This Chocolate Mocha Cake is the ultimate indulgence. A rich dark chocolate cake with a silky mocha Swiss meringue buttercream.

This cake right here? It’s amazing. I mean, it knocked the Momofuku Birthday Cake right out of the #1 spot, and that was a damn good cake.
This Chocolate Mocha Cake is seriously. SO. GOOD.
Rich dark chocolate cake and a silky Mocha Swiss Meringue buttercream, topped with a dreamy chocolate ganache. Does it get any better? I don’t think so.
If you’ve been following Liv for Cake for a while, you know this is one of my oldest (and one of my favorite) recipes. If you haven’t tried it, you NEED to. You will not regret it.
The frosting is my favorite thing ever — you’ll be eating that with a spoon and thanking me later.

How to make this Mocha Cake
For the cake layers, I used my very favorite Chocolate Cake recipe modified slightly for the 6″ pans and I used hot coffee instead of hot water in the cake batter. You can’t really taste the coffee, maybe only slightly, but it does help the chocolate flavor stand out.
I like to use Dutch-process cocoa powder as it’s richer in flavor, but any regular cocoa powder will work just fine.
Mocha Buttercream
THIS, people, is honestly the best thing you’ll ever eat. Silky Swiss meringue buttercream with espresso and chocolate. It is pure heaven!
The recipe calls for instant espresso powder (not granules). This is a very fine powder and should dissolve perfectly into the buttercream.
Some people were having the issue of flecks of espresso powder in their buttercream because it didn’t dissolve fully. This may be due to the brand of espresso powder used. This is the brand I use and it works really well. However, I’ve updated the recipe to include dissolving the espresso powder first in 1 tsp of hot water. It’s optional though.
Can I use Regular Espresso Or regular Coffee?
No, you must use instant coffee that dissolves completely in water.
You could use regular instant coffee vs instant espresso powder, but you’d want to make it quite strong to match the flavor. I haven’t experimented with this myself, but it would really be totally fine. You can add more or less to your liking.

How to do a Drip Cake
I kept the cake decorating simple, as I wanted to do the drippy ganache technique. It’s surprisingly easy (I swear!), the key thing is to get your ganache to the right consistency which may require some trial and error.
Step #1 is to frost the cake evenly and smooth the sides and top. This is probably the most time intensive part if you want to get it perfect (which, obviously, I do).
I used a small offset spatula to roughly frost the cake and then a bench scraper to smooth everything out. This is the part that took the most time.
I had to patch some areas here and there, so it took a while to get it perfect. It really helps if you have a turntable to do this on, so that you can spin it while holding the bench scraper at an angle.

▶ **Input data**
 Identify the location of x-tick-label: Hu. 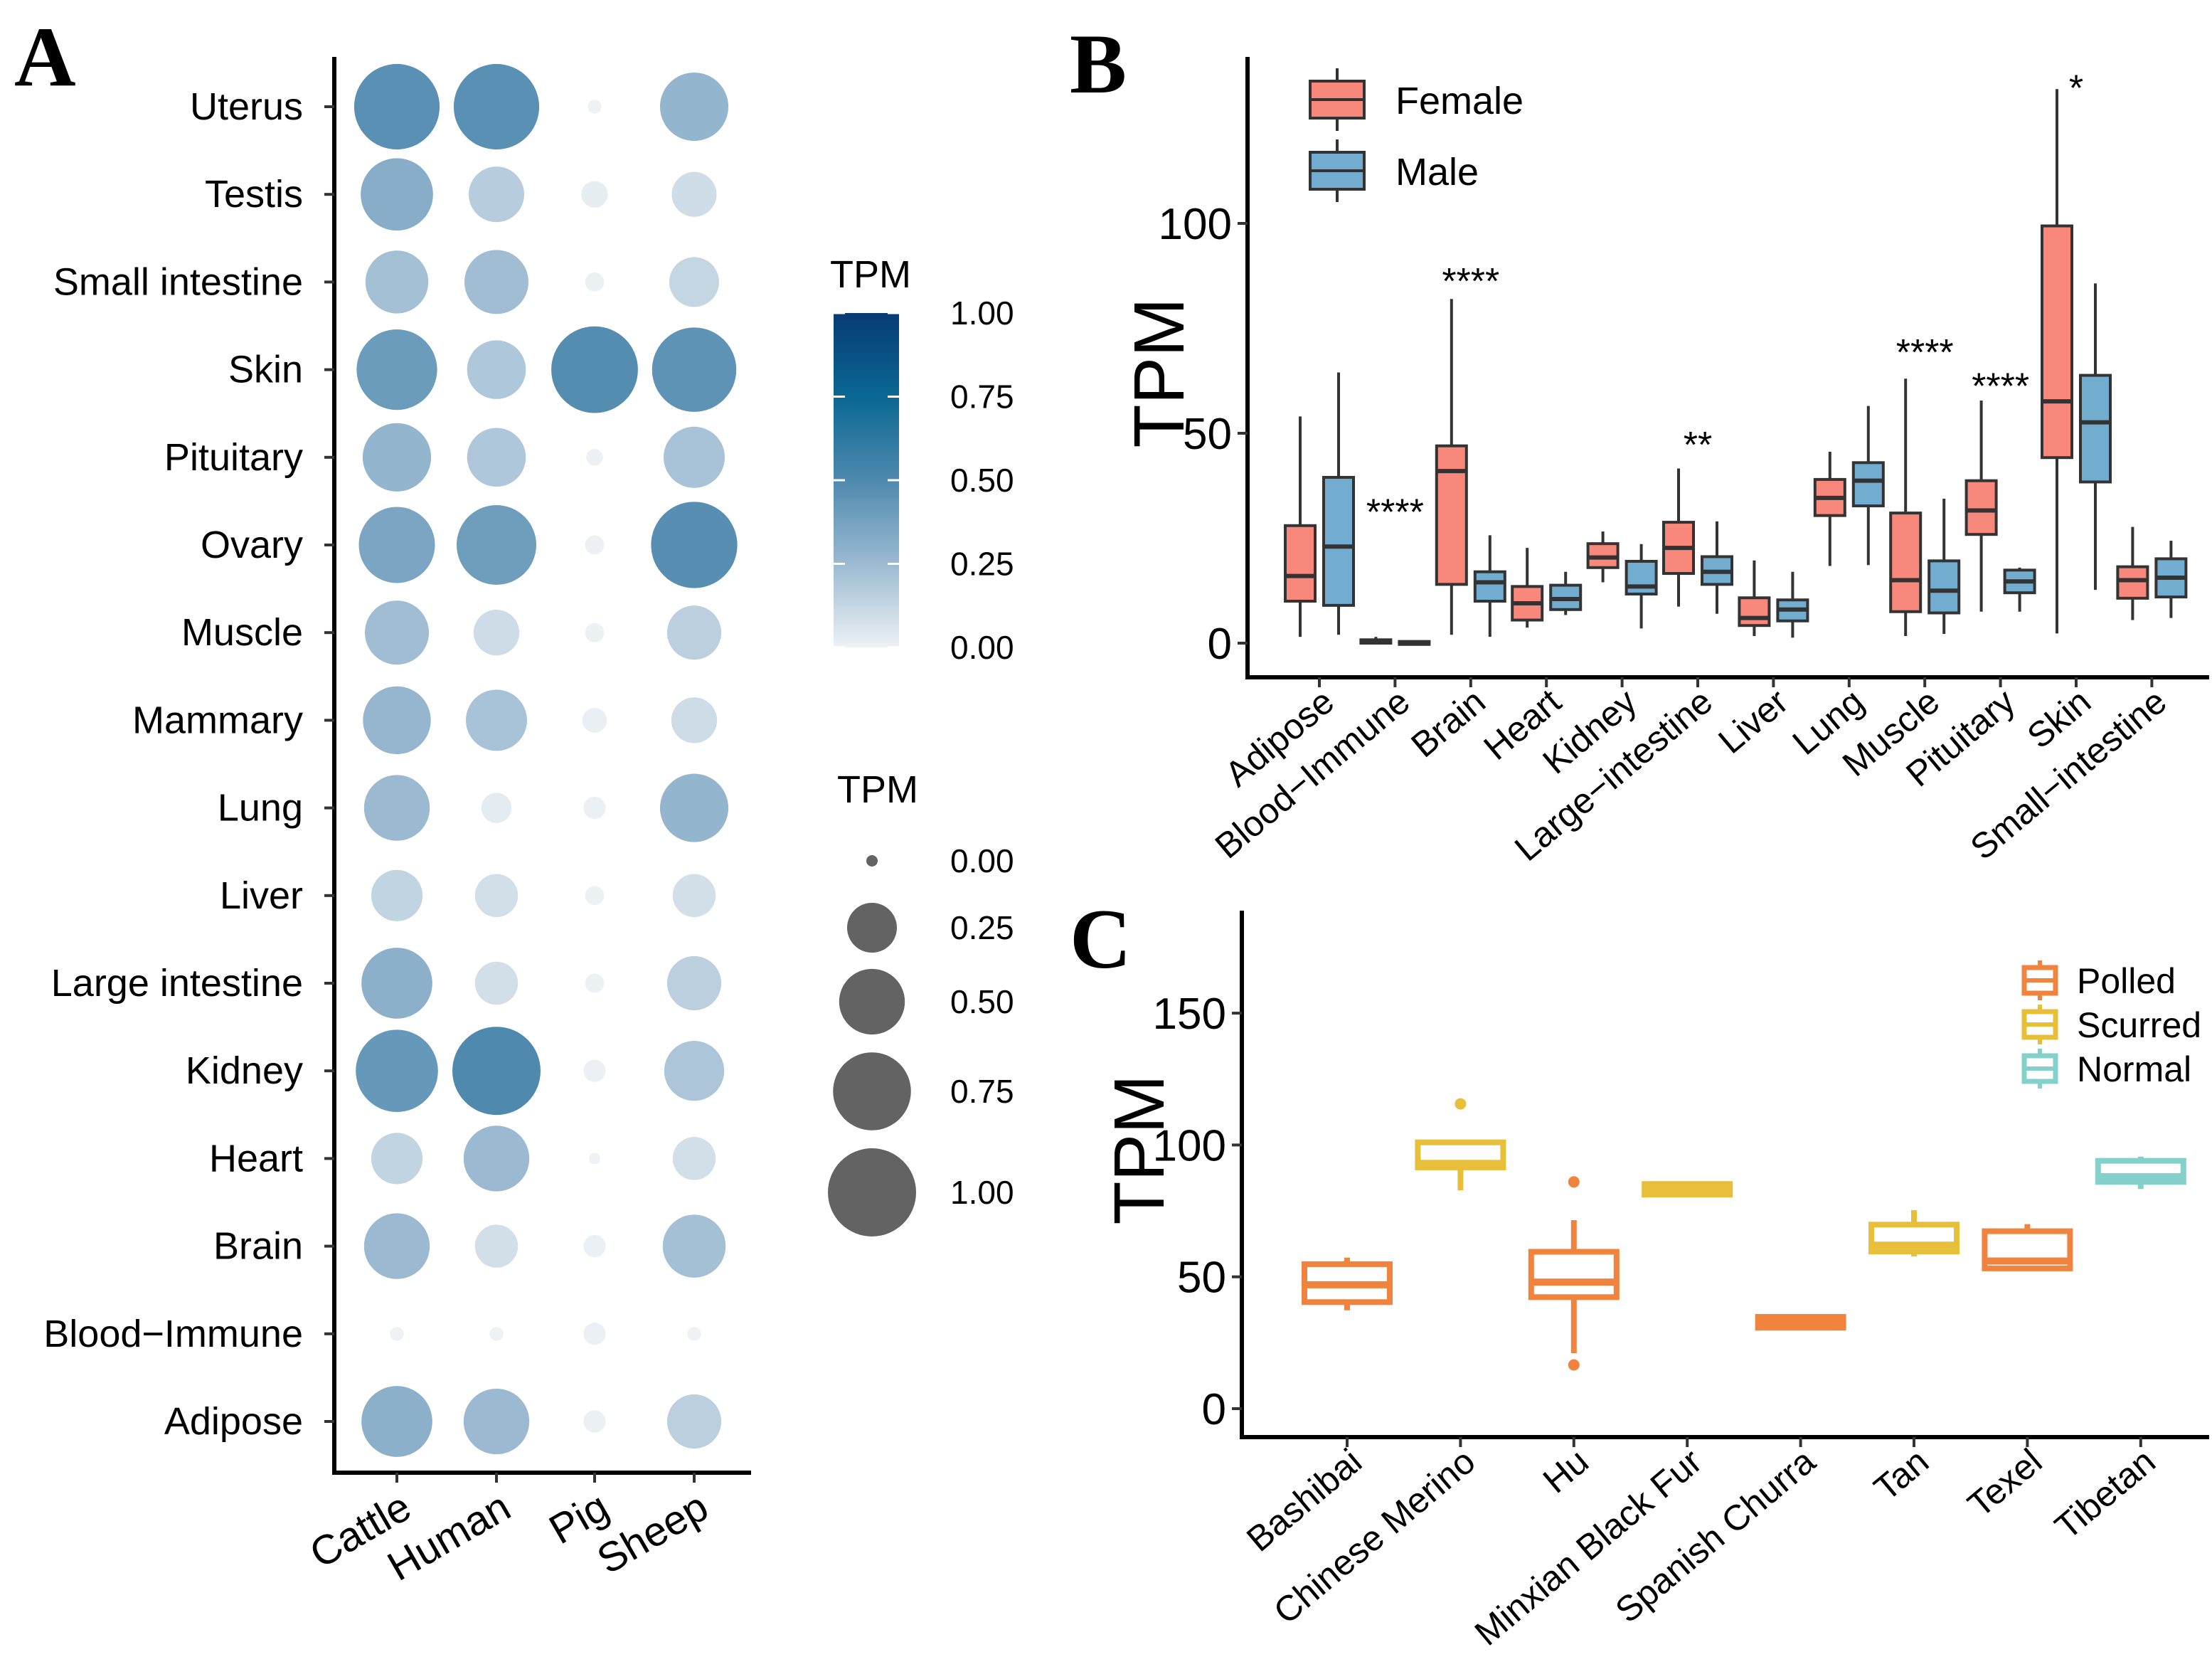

▶ **Activity list**
[a] In the mocha cake post, what did the author use in the cake batter instead of hot water?
[b] Reproduce word for word the part of the mocha cake post that opens with the words containing "I like to use" and closes with "is pure heaven!".
[c] Resume the chocolate mocha cake post after its final sentence and keep writing in the same voice.

▶ **Responses to the tasks**
[a] Hot coffee.

[b]
I like to use Dutch-process cocoa powder as it’s richer in flavor, but any regular cocoa powder will work just fine.
Mocha Buttercream
THIS, people, is honestly the best thing you’ll ever eat. Silky Swiss meringue buttercream with espresso and chocolate. It is pure heaven!

[c]
You don’t have to shell out a lot of money on a turntable, but I do not recommend getting a plastic one. They’re not super stable and don’t spin smoothly.
To get those smooth sides, you need a smooth spin! I use a lazy susan from Ikea that works great.

Once I got the top and sides mostly perfect, I popped the whole thing in the fridge and made the ganache.
Once the ganache cooled and thickened slightly, I took out the cold cake and used a teaspoon to drop dollops of ganache along the edges and let it drop down the sides.
I added more/less on certain areas to vary the drips a bit. You can also just pour a bunch of ganache on the top and use your offset spatula to nudge it over the sides, but I wanted a bit more control over the drips, and my research said that the spoon technique was a good approach.
I was worried that the ganache would harden quickly on the cold cake, but I had plenty of time to work with it. Once the drips were good, I poured a bit of ganache on the top to fill that in, and smoothed it with a small offset spatula.

This Swiss meringue buttercream gets very firm in the fridge (like butter does), so you’ll want to leave the cake out for a couple hours before serving so that it can soften up.
When I took photos and cut the cake, it was still hard, so you can see that it’s not totally silky smooth between the layers.

This Chocolate Mocha Cake is insanely good. Like, ridiculous. It is my all-time favorite cake!
I mean, just LOOK at that piece! The cake is dense, moist, and ultra chocolatey. The buttercream is silky, smooth, and has the BEST mocha flavor ever.
You will not be disappointed with this cake. I promise!
More Coffee Flavored Cake recipes
- White Chocolate Mocha Cake
- Kahlua Cake With Mocha Buttercream
- Vanilla Latte Cake
- Gingerbread Latte Cake
- Eggnog Latte Cake
- Pumpkin Spice Latte Cake
Notes & tips for this Chocolate Mocha Cake
- The recipe as-is will also work in two 8″ pans. For three 8″ pans, 1.5x the recipe.
- To make cupcakes, all you need to do is reduce the baking time — start checking at 15mins or so.
- You can use regular cocoa powder if you don’t have Dutch-process.
- For the frosting, the coffee you use must be instant. See post for more details.
- For the ganache, I let mine set overnight (with plastic wrap placed directly on the surface). It will be too thick at this point, so I microwave it for 10 secs and stir it until it’s the right consistency.
- The drip technique works best on a chilled cake so that the drips set quickly.
- Be sure to check my Swiss Meringue Buttercream post for tips and troubleshooting.
- Learn how to keep your cakes moist using Simple Syrup.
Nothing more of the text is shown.